◆ **What you should do**
Please rewrite the listing from the line containing "You are a computer-use agent. Viewport: 574px" through its final line, replacing "Instruction" with "Task" and leaving everything else unchanged.

Records:
Start
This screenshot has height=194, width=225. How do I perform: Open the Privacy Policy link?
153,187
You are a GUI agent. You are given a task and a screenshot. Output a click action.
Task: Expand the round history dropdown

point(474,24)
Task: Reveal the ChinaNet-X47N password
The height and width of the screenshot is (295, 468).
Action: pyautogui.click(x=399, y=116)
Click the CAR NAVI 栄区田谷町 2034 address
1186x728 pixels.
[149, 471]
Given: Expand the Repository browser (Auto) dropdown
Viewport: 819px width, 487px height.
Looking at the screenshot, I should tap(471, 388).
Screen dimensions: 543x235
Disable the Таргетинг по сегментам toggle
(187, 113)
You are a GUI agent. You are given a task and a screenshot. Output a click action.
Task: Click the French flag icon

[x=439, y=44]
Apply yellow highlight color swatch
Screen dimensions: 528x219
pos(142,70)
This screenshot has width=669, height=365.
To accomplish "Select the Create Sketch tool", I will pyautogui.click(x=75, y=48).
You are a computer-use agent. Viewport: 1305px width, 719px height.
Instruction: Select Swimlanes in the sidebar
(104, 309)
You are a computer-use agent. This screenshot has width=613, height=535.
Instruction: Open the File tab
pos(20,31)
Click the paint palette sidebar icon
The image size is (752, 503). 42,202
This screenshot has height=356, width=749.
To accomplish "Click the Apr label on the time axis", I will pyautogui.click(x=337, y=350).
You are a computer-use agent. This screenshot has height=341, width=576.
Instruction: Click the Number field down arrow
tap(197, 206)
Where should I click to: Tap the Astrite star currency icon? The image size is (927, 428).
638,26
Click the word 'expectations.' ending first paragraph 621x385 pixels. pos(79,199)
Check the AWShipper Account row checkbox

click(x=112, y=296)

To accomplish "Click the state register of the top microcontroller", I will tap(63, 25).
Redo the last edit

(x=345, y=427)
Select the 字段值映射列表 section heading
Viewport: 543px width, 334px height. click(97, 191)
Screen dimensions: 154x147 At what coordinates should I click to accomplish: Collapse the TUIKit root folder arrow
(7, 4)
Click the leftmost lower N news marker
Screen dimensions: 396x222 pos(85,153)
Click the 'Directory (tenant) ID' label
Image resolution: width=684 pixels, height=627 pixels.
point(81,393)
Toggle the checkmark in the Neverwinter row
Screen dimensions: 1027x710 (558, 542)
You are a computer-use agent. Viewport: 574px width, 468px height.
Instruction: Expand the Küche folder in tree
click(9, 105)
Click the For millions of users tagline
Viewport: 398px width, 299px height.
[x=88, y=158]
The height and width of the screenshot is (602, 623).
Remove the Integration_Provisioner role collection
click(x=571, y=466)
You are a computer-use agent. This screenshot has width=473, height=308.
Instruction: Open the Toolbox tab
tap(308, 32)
End
◆ **The output**
You are a computer-use agent. Viewport: 574px width, 468px height.
Task: Expand the Küche folder in tree
click(9, 105)
Click the For millions of users tagline
Viewport: 398px width, 299px height.
[x=88, y=158]
The height and width of the screenshot is (602, 623).
Remove the Integration_Provisioner role collection
click(x=571, y=466)
You are a computer-use agent. This screenshot has width=473, height=308.
Task: Open the Toolbox tab
tap(308, 32)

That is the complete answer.